The proposed business rescue plan for South African Airways makes provision for R1 billion to go to the state-owned flag carrier’s low-cost subsidiary Mango.
This has raised concerns in the industry about the “legality” of Mango, which isn’t in business rescue, getting this kind of funding from the rescue of SAA by the state. If Mango gets this kind of help from the state, industry insiders are asking why other domestic airlines, also devastated by the coronavirus pandemic, should not also be helped.
Calls for such help to South Africa’s airline industry as a whole, have gone out on various occasions from industry bodies like the International Air Transport Association (IATA) and the Airline Association of Southern Africa (AASA).

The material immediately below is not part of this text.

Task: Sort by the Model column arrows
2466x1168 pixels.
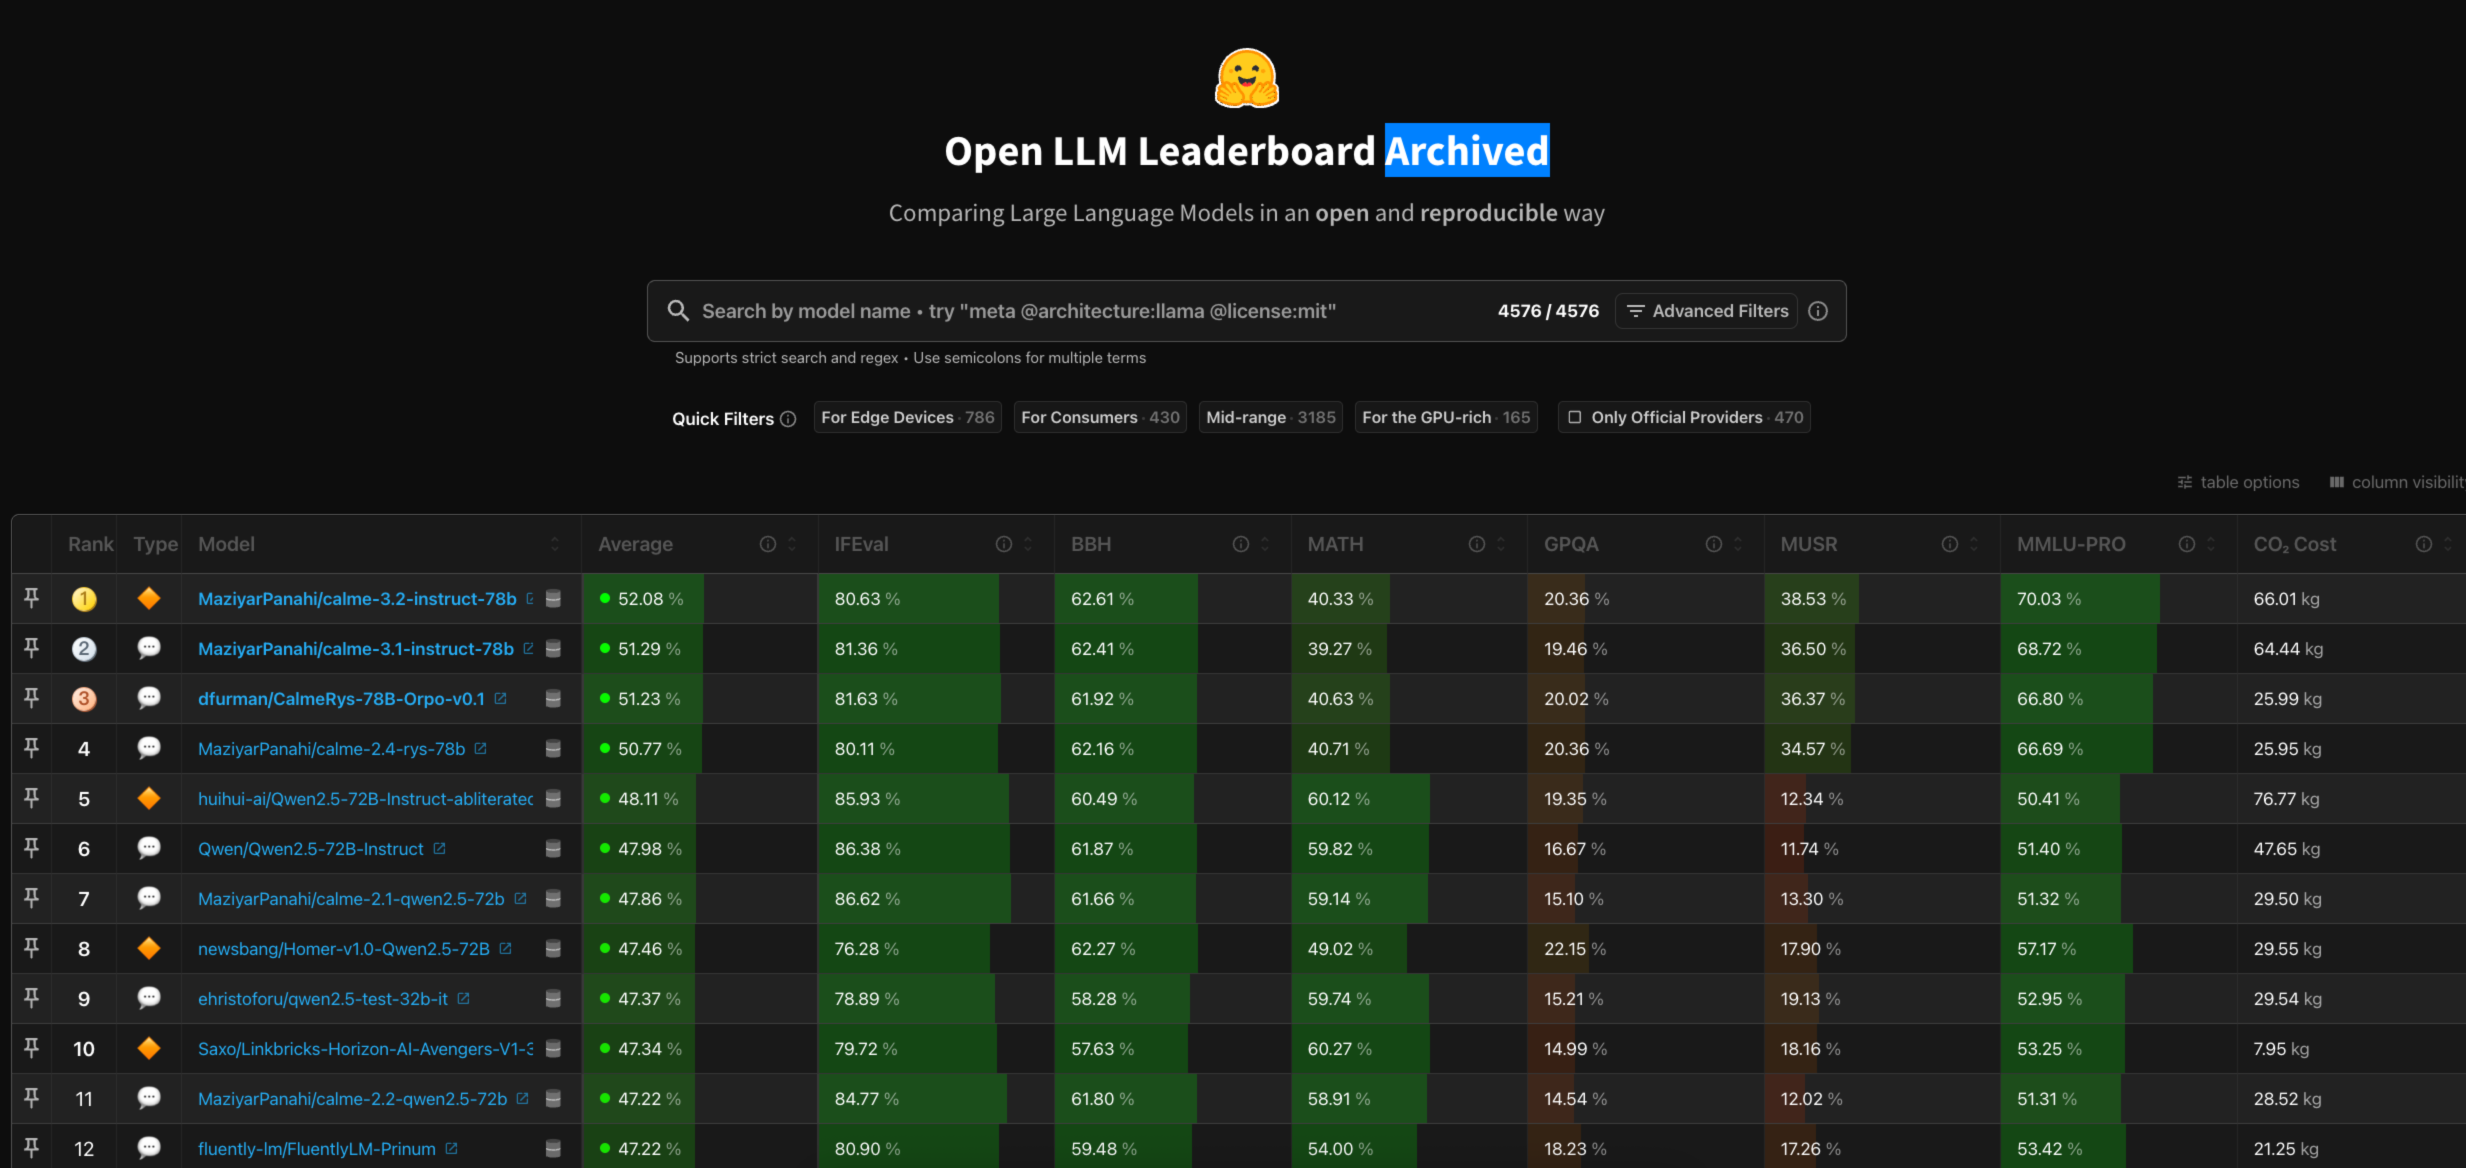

“If Mango gets a helping hand from the state due to Covid-19, should other airlines in South Africa, equally affected by the pandemic and resulting lockdown, not be afforded equitable recompense?” says an industry insider, who wants to remain anonymous.
Aviation economist Joachim Vermooten points out that, in terms of the proposed SAA rescue plan, Mango will retain its capacity, so all its leases will continue. Yet, the private sector airlines in the country have been forced by the devastation of the coronavirus flight bans – instituted by government, who owns SAA and Mango, to reduce their capacity in anticipation of lower demand.
By allocating R1 billion from the SAA rescue plan to Mango, it is, therefore, getting preferred treatment by the state.
The rescue practitioners responded that, as a subsidiary of SAA, state-owned Mango is also a state asset. Therefore, “it is in the interest of the state to fund it, so that it can continue serving the SAA clients that are re-accommodated because of cancelled SAA flights”.
SAA’s creditors get to vote on the proposed rescue plan on 25 June, a day after Minister of Finance Tito Mboweni is due to announce a special emergency budget.
View of unions
The National Transport Movement (NTM) has welcomed the fact that the proposed SAA rescue plan provides for Mango will receive the cash injection.
“It is relief to the employees as a whole. Due to the current jobs bloodbath across the entire aviation industry due to the Covid-19 pandemic, we welcome the good news about the R1 billion proposed for Mango,” said NTM president Mashudu Raphetha.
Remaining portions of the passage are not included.